Maintenant la pyramide de gestion sera discutée avec les syndicats, moi je suis pour les aider à trouver la formule la plus intelligente qui réponde aux besoins des enseignants. Nous allons nous atteler durant ces journées à rassembler les points de vue, les aider à trouver un compromis.
Le ministère n’est pas partie prenante dans la gestion des œuvres sociales, n’empêche que nous sommes-là pour faciliter le travail, aider les enseignants, les rapprocher les uns des autres et trouver une gestion intelligente qui permettra de dépasser les difficultés que nous avons vécues par le passé.
Les enseignants soulèvent aussi un problème très important, il disent avoir bénéficié du régime indemnitaire, il s’est avéré par la suite qu’il y avait une inégalité dans la distribution de ces régimes indemnitaires, je leur avait dit que nous allons trouver les modalités pour évaluer cette comparaison, si un différentiel est constaté au niveau de ce que les autres secteurs ont reçu par rapport au secteur de l’éducation, ce différentiel au détriment des enseignants serait donné par le gouvernement, donc il n’y a pas lieu de s’inquiéter, il y aura une égalité dans les versements du régime indemnitaire et nous allons rectifier, aussi vite, les points noirs où les enseignants estiment être lésés.
Je me déclare optimiste concernant tous les problèmes qui ont été posés. Les enseignants ont subi un problème, que je trouve moi aussi injuste, le statut particulier des enseignants de 2008 sera aussi corrigé.
Nous avons mis en place une commission. Ce statut sera corrigé, il y aura des passerelles à l’intérieur qui manquent dans le cadre du statut général de la fonction publique de 2008, qui est déjà une loi nationale, les imperfections constatées dans ce statut seront corrigées avec les enseignants. Je vais plus loin pour leur dire qu’un délai sera fixé, pas au-delà du mois de décembre de l’année en cours, le temps de remettre une copie au gouvernement, pour sortir avec un statut beaucoup plus élaboré et beaucoup plus complet.
Interview réalisée
Le SNTE veut une révision du statut particulier des employés du secteur
Le Syndicat national des travailleurs de l’éducation (SNTE) demande que la tutelle procède à la révision du statut particulier des employés du secteur de l’Education à propos du régime indemnitaire et des œuvres sociales. Le texte actuel « lèse les travailleurs et les employés de l’éducation et ne répond ni à leurs revendications ni à leurs droits légitimes par rapport aux autres secteurs », a précisé le secrétaire général du SNTE, M. Abdelkrim Boudjenah, lors d’un point de presse dimanche à Alger.

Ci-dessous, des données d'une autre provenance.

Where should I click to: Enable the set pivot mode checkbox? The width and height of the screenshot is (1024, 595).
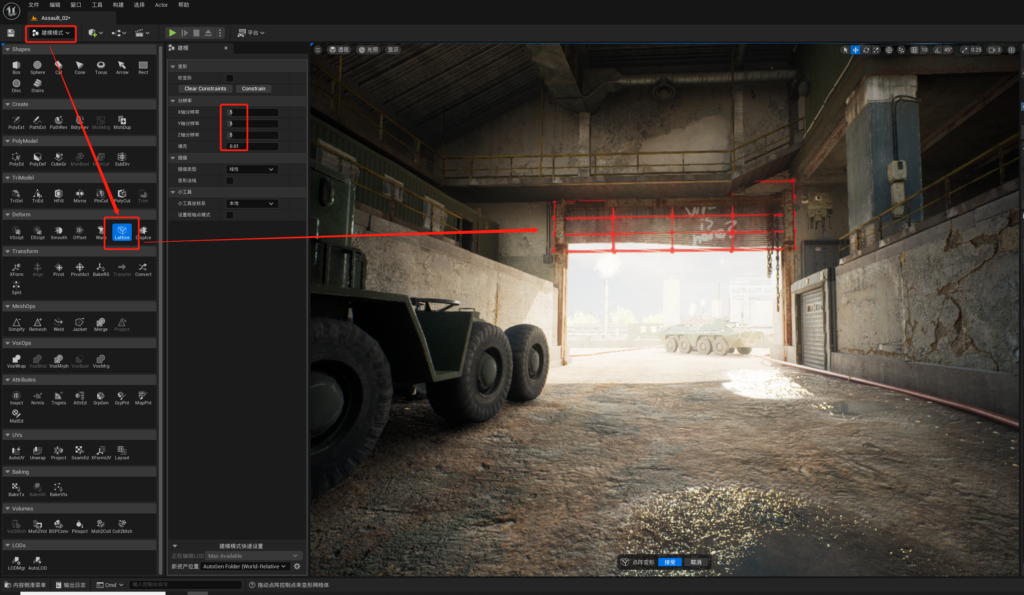(x=229, y=214)
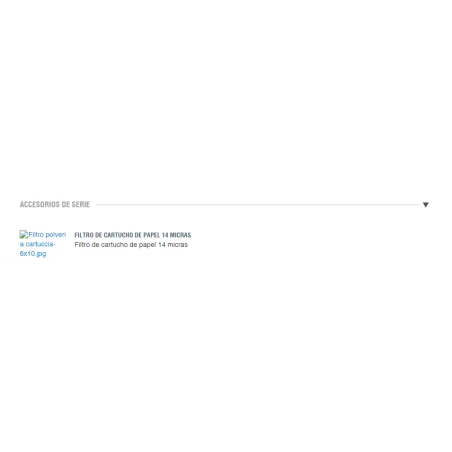Click the lowercase Filtro de cartucho description text
452x452 pixels.
131,245
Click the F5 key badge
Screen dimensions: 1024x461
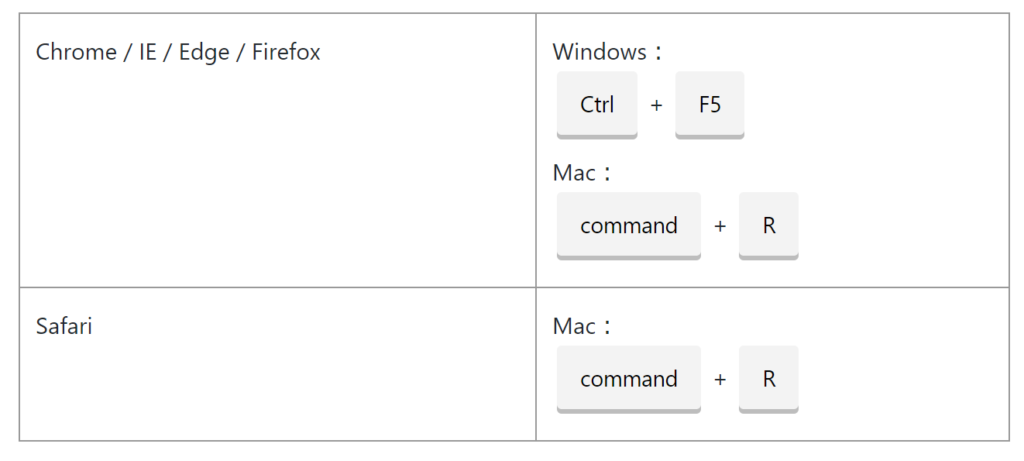click(710, 104)
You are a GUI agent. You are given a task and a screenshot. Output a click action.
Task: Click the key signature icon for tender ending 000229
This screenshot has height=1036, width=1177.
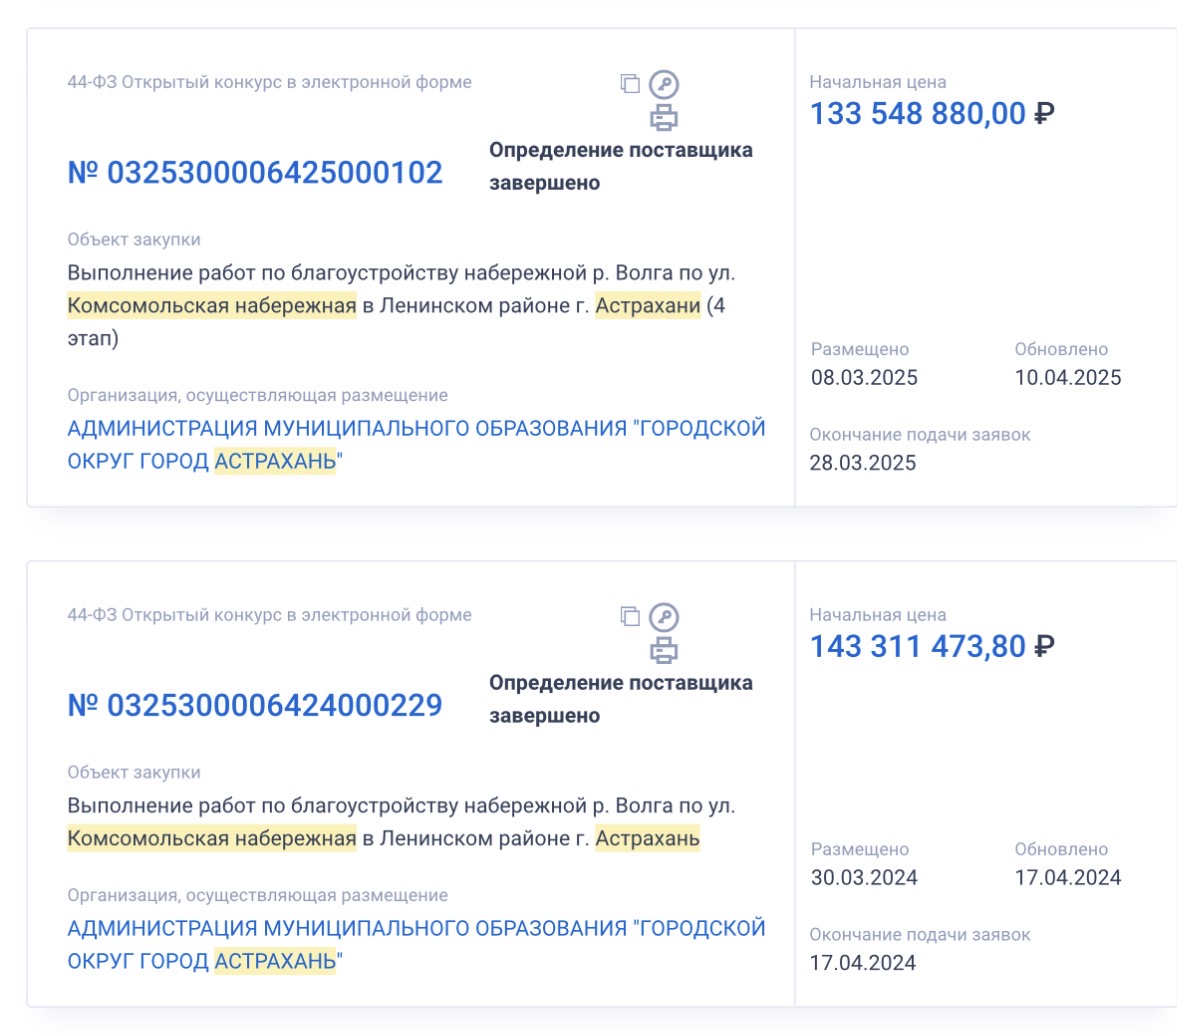(x=664, y=616)
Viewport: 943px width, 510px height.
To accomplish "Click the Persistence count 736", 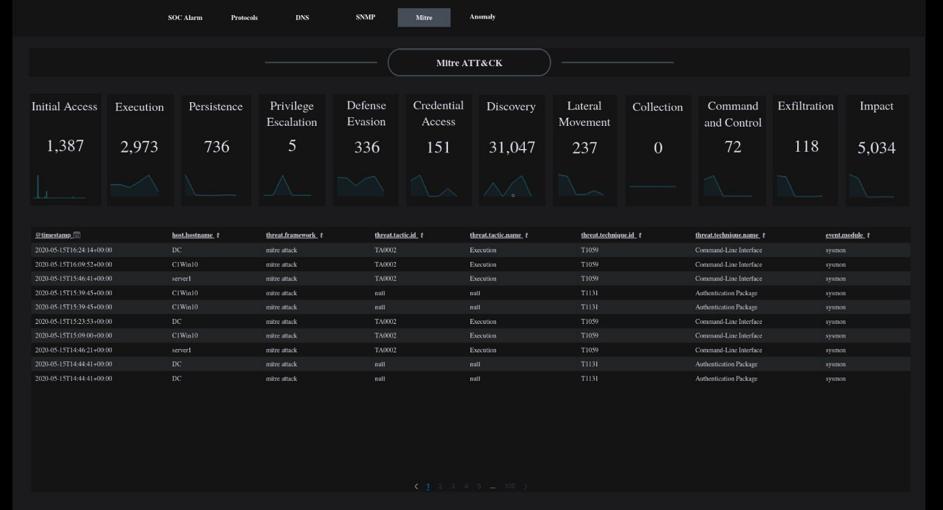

Un conseil national extraordinaire ouvert s’est tenu samedi au siège de l’Institut national de formation des travailleurs de l’éducation d’ El-Harrach dans un contexte de rentrée sociale et scolaire marqué par « un blocage dans la mise en œuvre des engagements du ministère contenus dans le procès-verbal commun entre le ministère de l’Education nationale et le syndicat conclu en avril dernier et portant accord sur les dossiers en suspend », a poursuivi l’intervenant. Plusieurs lacunes ont été enregistrées concernant le classement, le point indiciaire, les primes et allocations et l’insertion des travailleurs de l’éducation, et ce, en raison de « la précipitation » de certains syndicats. Ainsi le SNTE exige la révision de cette loi dans « le moindre détail », a-t-il indiqué. M. Boudjenah a exprimé l’attachement du syndicat à la série de revendications soumises au ministère en avril dernier appelant à la tenue d’assemblées générales de wilayas avant le 25 septembre pour arrêter la date et les modalités de protestations. Il a rappelé que son instance comptait plus de 250.000 adhérents et qu’elle « soutenait les coordinations et leurs composantes en dépit de certaines parties qui tentent de saper ses efforts ».